Episode 3: Berlin Fashion Week
Original airdate: 8 March 2012

The girls go to castings for Berlin Fashion Week. At the casting for Kaviar Gauche Shawny performs best and gets booked for the show. After the show the girls have a photo shoot for German Gala. Kasia, Anelia and Michelle Luise are deemed best. Afterwards the girls go to a casting for judge Thomas Rath. Luisa, Sarah-Anessa, Natalia, Shawny, Inga and Annabelle are booked for the show that is already Shawny's second job. Although Heidi is absent at panel Valerie-Charlotte, Franziska, Sabine and Isabell are eliminated.
 
Booked for job: Shawny Sander (2x), Luisa Hartema, Sarah-Anessa Hitzschke, Natalia Kowalczykowska, Inga Bobkow & Annabelle Rieß
Eliminated: Franziska Poehling, Isabell Janku, Sabine Snobl & Valerie-Charlotte Kirchner von Schröder

Episode 4: A dream comes true: Hollywood is waiting
Original airdate: 15 March 2012

The week starts with a challenge the girls have to get perfect make-up while they are sitting in a drifting car. Kasia and Luisa are declared to winners. At home the girls have an emotions training with Michelle Rodriguez. At the photo shoot Melek, Evelyn, Sarah-Anessa, Sara and Anelia struggle. At panel Anelia, Jasmin and Sarah-Anessa struggle on the runway this making them land in the bottom three. Anelia gets eliminated for failing at both; photo shoot and runway.

Challenge winner: Luisa Hartema & Kasia Lenhardt
Wall of fame: Shawny Sander
Bottom three: Anelia Moor, Jasmin Abraha & Sarah-Anessa Hitzschke
Eliminated: Anelia Moor
Featured photographer: Rankin
Guest judge: Anne Vyalitsyna

Episode 5: The L.A. animal shooting
Original airdate: 22 March 2012

In the beginning the girls have their makeover where Natalia refuses her makeover and annoys the judges. Sarah-Anessa starts crying when her hair is dyed from blond to black. The girls have a photo shoot with lizards. Michelle Luise is deemed worst while Sarah-Anessa, Luisa, Lisa and Diana perform best. At a casting for an editorial for Broadway NYC Fashion Kasia, Luisa, Dominique, Sarah-Anessa, Maxi, Annabelle and Shawny reach the second round. In the end it's a race head to head between Kasia and Annabelle resulting in Annabelle's second job. At panel the girls have to choose their styling, outfit and music themselves. While Dominique is deemed best for her outfit, Sarah-Anessa has the best walk and music thus making her get a place at the wall of fame. Michelle Luise and Jasmin land in the first bottom two where Michelle Luise gets eliminated because of her bad photo shoot, walk and outfit. Melek and Natalia land in the second bottom two resulting in Natalias elimination.

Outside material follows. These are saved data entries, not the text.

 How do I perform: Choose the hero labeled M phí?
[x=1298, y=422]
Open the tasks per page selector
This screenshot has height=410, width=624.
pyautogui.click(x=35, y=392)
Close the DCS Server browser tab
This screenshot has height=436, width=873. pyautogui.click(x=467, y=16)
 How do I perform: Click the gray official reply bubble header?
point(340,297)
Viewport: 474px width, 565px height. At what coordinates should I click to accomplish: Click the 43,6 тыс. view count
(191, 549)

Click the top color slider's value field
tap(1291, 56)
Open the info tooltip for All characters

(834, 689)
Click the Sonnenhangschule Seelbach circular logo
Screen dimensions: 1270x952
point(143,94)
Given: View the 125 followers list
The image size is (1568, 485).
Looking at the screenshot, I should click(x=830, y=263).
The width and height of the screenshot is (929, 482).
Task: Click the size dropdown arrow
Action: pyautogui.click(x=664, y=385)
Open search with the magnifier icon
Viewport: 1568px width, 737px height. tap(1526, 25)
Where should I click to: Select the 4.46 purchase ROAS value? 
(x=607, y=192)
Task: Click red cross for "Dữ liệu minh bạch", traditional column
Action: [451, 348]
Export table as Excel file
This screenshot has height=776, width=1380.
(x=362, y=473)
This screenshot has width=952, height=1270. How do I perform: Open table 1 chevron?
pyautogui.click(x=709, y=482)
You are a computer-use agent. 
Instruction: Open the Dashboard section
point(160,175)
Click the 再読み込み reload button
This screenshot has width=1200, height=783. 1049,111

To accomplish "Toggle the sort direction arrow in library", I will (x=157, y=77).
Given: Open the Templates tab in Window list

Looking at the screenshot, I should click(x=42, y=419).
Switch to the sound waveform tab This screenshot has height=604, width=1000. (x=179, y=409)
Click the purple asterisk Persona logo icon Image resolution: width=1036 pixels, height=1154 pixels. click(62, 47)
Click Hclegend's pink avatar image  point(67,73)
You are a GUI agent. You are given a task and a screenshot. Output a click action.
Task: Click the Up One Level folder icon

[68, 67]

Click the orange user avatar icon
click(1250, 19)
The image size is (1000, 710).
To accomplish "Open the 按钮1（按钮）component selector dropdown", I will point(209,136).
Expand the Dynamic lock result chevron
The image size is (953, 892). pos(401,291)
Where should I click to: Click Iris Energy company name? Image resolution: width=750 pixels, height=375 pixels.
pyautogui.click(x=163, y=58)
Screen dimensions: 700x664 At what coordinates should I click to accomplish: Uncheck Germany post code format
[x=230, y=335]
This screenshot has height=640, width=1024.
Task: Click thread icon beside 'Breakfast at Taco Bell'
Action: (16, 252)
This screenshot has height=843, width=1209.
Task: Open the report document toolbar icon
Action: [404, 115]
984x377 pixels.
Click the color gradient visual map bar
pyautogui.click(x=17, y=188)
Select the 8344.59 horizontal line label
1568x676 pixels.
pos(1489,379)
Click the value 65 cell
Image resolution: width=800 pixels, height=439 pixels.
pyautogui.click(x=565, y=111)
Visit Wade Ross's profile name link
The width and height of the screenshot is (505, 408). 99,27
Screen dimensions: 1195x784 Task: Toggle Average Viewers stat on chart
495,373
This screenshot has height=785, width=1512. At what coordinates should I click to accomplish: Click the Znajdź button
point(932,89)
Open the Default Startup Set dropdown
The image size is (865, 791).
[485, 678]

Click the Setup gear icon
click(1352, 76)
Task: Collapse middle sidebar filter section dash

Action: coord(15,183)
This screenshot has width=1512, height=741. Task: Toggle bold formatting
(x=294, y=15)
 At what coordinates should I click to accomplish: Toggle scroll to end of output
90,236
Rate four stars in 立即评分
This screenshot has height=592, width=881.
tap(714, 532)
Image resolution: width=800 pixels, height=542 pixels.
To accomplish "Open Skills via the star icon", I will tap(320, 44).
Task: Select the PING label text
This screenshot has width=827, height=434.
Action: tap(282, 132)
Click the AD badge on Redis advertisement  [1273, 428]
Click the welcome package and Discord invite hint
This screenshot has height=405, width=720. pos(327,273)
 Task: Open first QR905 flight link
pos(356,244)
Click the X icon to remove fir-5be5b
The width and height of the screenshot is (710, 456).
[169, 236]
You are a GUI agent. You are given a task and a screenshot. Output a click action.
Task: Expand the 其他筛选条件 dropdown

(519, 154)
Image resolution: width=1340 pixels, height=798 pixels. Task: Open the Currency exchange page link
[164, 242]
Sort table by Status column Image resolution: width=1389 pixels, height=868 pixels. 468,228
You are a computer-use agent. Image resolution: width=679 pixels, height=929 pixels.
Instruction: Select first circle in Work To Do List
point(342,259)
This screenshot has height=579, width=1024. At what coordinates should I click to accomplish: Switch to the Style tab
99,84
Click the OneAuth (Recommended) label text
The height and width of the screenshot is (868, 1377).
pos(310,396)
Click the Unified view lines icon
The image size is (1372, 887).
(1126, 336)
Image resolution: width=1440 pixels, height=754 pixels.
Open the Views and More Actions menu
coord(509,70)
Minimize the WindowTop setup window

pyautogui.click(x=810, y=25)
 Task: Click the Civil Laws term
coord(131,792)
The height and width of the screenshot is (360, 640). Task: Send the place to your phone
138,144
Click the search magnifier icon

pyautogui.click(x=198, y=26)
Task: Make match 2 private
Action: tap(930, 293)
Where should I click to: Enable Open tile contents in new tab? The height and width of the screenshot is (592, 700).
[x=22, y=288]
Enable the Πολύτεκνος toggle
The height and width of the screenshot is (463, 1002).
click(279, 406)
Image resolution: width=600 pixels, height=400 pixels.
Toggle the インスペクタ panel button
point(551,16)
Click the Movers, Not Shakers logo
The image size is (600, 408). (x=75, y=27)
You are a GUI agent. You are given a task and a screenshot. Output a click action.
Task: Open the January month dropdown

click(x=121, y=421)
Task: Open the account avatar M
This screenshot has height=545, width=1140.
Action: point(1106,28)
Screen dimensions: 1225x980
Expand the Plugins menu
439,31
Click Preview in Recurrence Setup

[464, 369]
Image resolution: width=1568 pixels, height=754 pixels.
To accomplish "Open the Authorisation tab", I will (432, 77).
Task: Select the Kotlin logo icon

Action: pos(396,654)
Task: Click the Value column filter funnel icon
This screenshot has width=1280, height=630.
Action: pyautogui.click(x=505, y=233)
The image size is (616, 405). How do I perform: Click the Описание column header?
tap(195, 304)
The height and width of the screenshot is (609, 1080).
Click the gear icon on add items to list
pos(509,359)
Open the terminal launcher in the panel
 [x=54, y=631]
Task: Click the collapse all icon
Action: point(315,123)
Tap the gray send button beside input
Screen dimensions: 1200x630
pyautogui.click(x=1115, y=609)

Booked for job: Annabelle Rieß
Wall of fame: Sarah-Anessa Hitzschke
First bottom two: Michelle Luise Lafleur & Jasmin Abraha
First eliminated: Michelle Luise Lafleur 
Second bottom two:  Melek Civantürk & Natalia Kowalczykowska 
Second eliminated:  Natalia Kowalczykowska
Featured photographer: Robert Erdman
Featured client: Broadway NYC Fashion

Episode 6: It go high up, Irish Dancing
Original airdate: 29 March 2012

The girls have a casting for Emmi AG where Luisa, Diana, Kasia, Inga and Lisa reach the second round where Diana is booked for her first job and thus travels to Tahiti for the job. At the photo shoot Luisa and Sarah-Anessa perform best and go to amfAR-gala with Heidi wearing dresses designed by Roberto Cavalli whom the girls met before the gala. The other girls train Irish Dancing with guest judge Coco Rocha where Dominique and Melek perform best. Sara is also noticed for practicing until midnight what she is praised for by the judges. The girls do Irish Dancing instead of catwalk. Maxi is eliminated after denigrating Diana and a bad performance at panel.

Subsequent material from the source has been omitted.